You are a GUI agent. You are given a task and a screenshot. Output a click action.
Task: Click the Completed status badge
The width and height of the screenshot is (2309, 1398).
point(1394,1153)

---

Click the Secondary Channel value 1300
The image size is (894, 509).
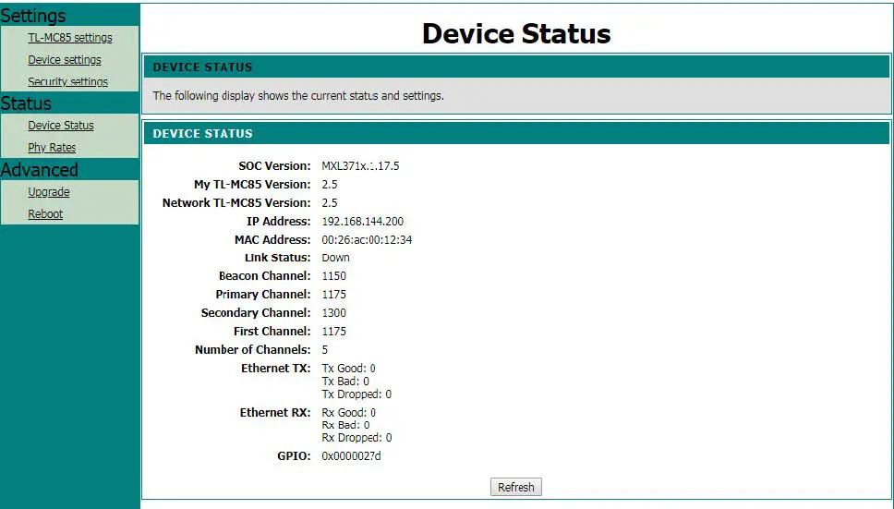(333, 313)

--

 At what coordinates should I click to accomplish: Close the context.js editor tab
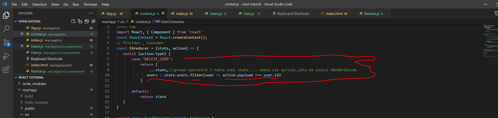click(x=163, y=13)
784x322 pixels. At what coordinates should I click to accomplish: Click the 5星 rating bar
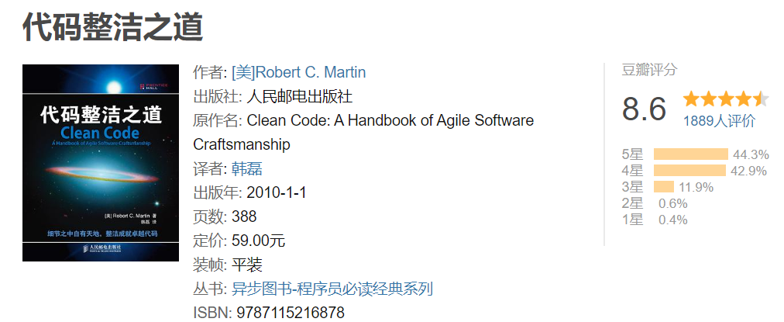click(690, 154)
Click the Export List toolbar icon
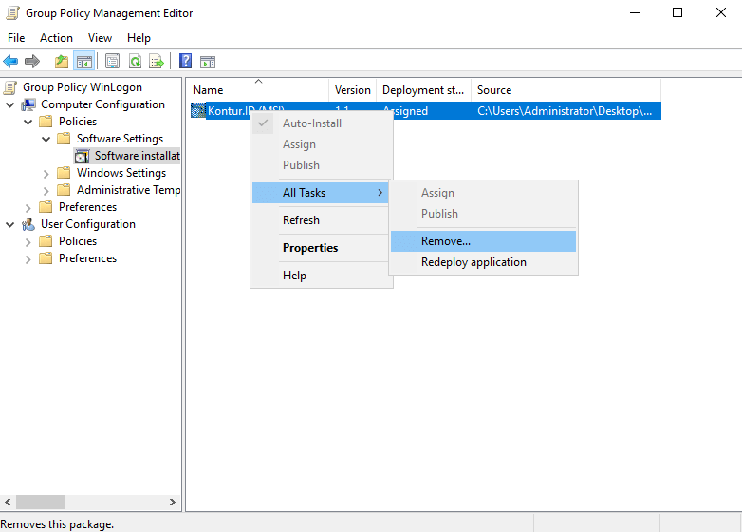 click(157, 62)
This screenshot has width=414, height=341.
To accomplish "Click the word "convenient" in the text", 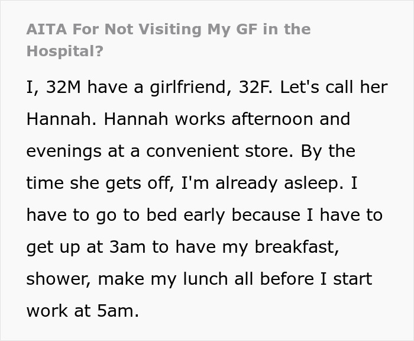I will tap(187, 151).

Stated problem - How many lines in the material above contain the word "coordinates"? Tally them and reply with only the number.

Task response - 2